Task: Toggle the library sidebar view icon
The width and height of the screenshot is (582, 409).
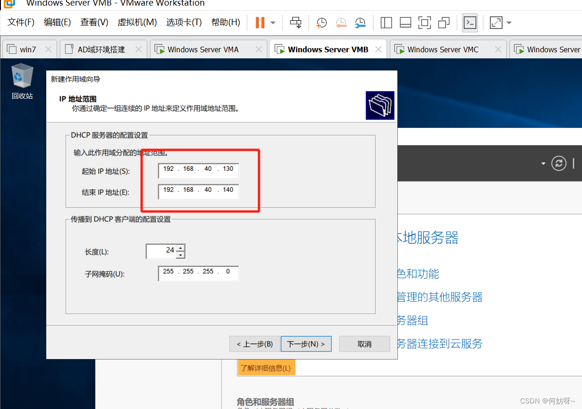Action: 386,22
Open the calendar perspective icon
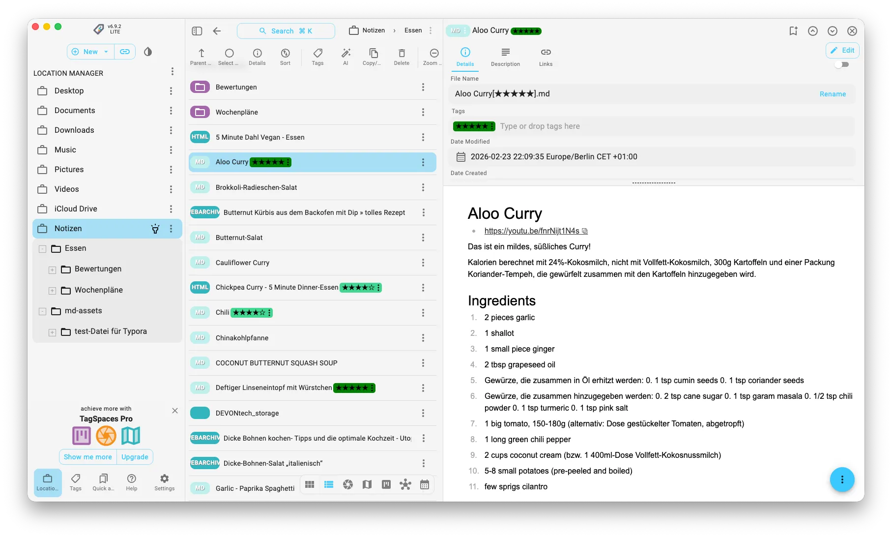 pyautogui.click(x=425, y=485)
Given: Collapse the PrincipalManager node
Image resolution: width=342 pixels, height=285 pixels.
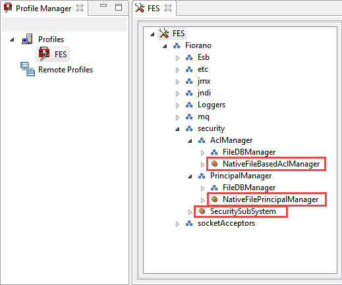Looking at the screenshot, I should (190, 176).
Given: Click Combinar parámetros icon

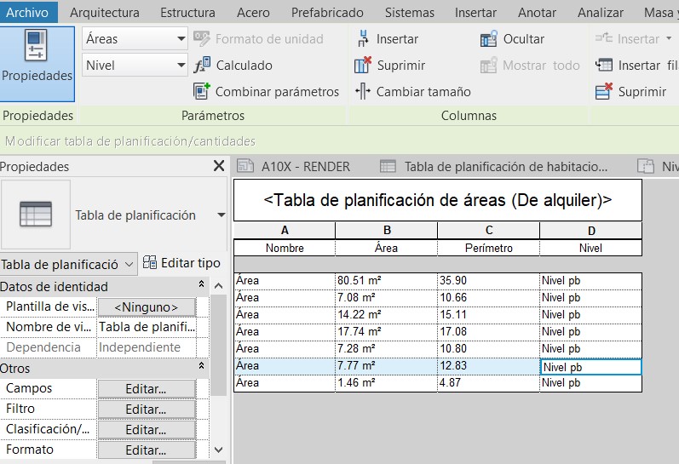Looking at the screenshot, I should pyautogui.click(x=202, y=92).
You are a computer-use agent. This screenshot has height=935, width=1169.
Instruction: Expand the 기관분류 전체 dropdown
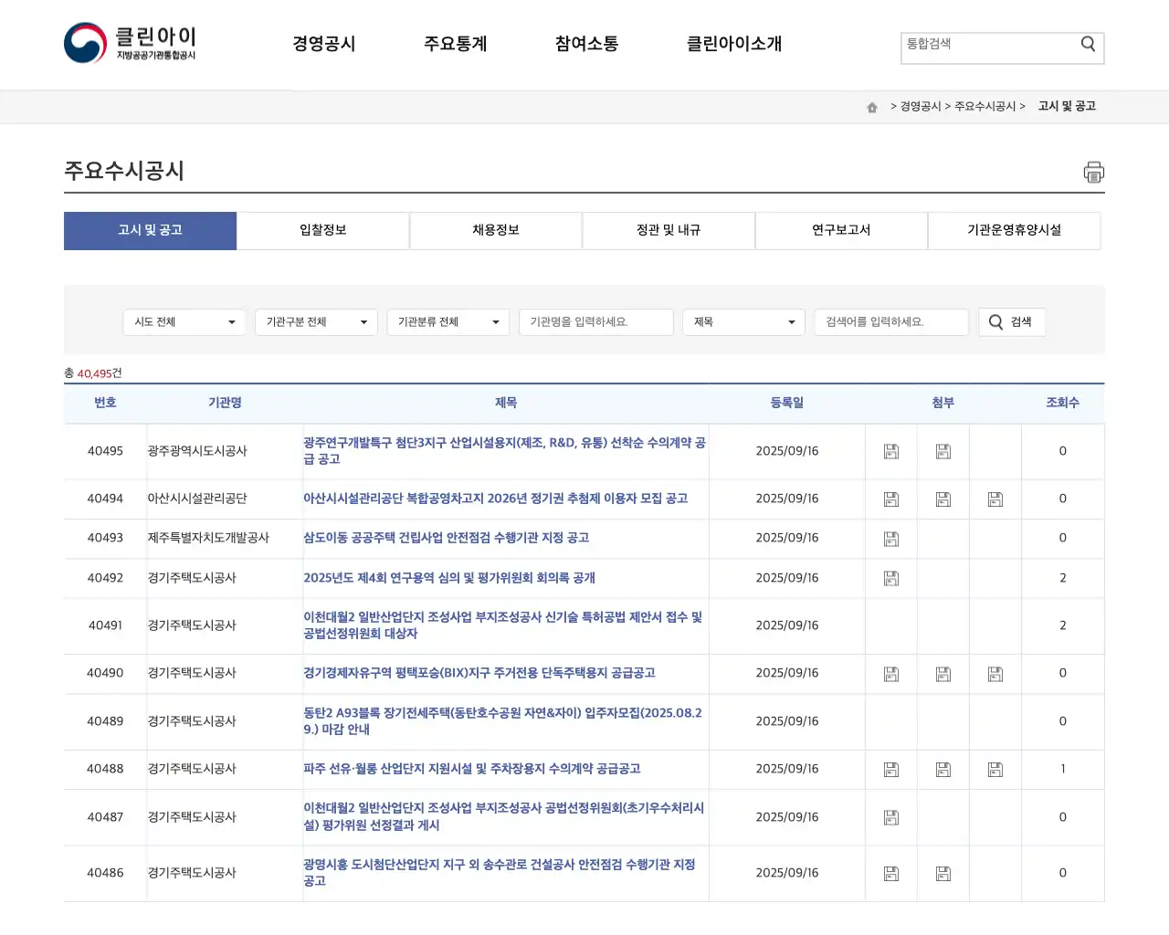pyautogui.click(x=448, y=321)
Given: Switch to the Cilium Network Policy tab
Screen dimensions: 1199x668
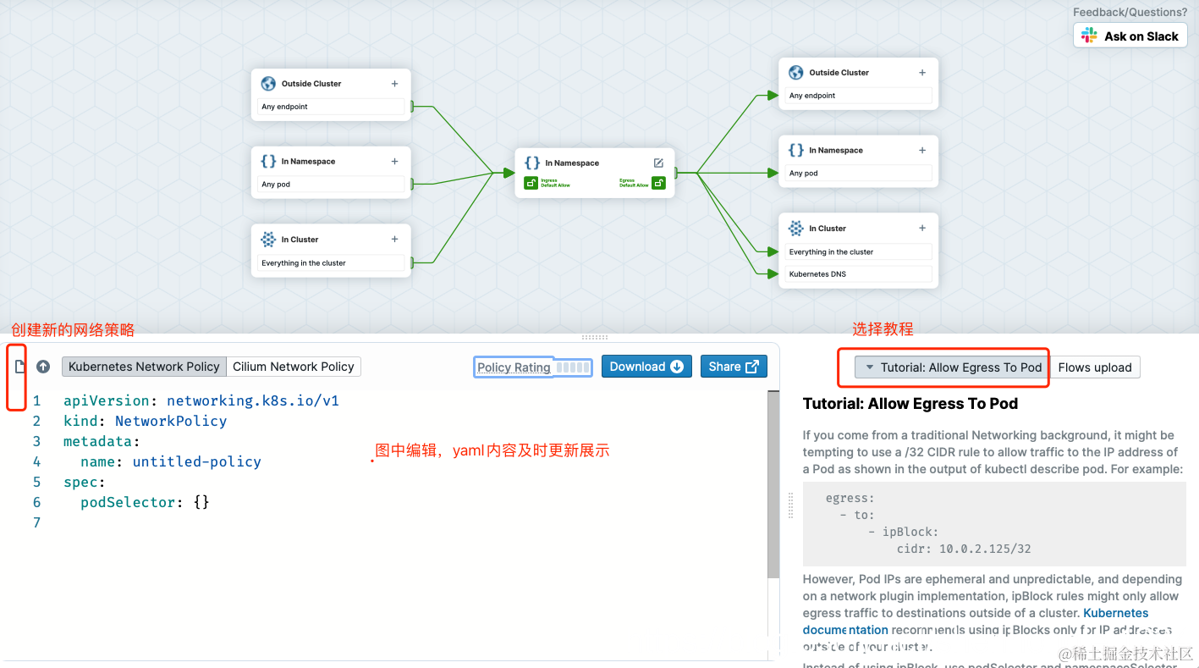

━━━━━━━━

What you have to do:
Everything from the line with "Instruction: Expand the 기관분류 전체 dropdown" through the end of the listing above, both ends included, should be set down exactly; copy nothing else, and skip the pictures.

Output for this task:
Instruction: Expand the 기관분류 전체 dropdown
pyautogui.click(x=448, y=321)
Given: Switch to the Cilium Network Policy tab
Screen dimensions: 1199x668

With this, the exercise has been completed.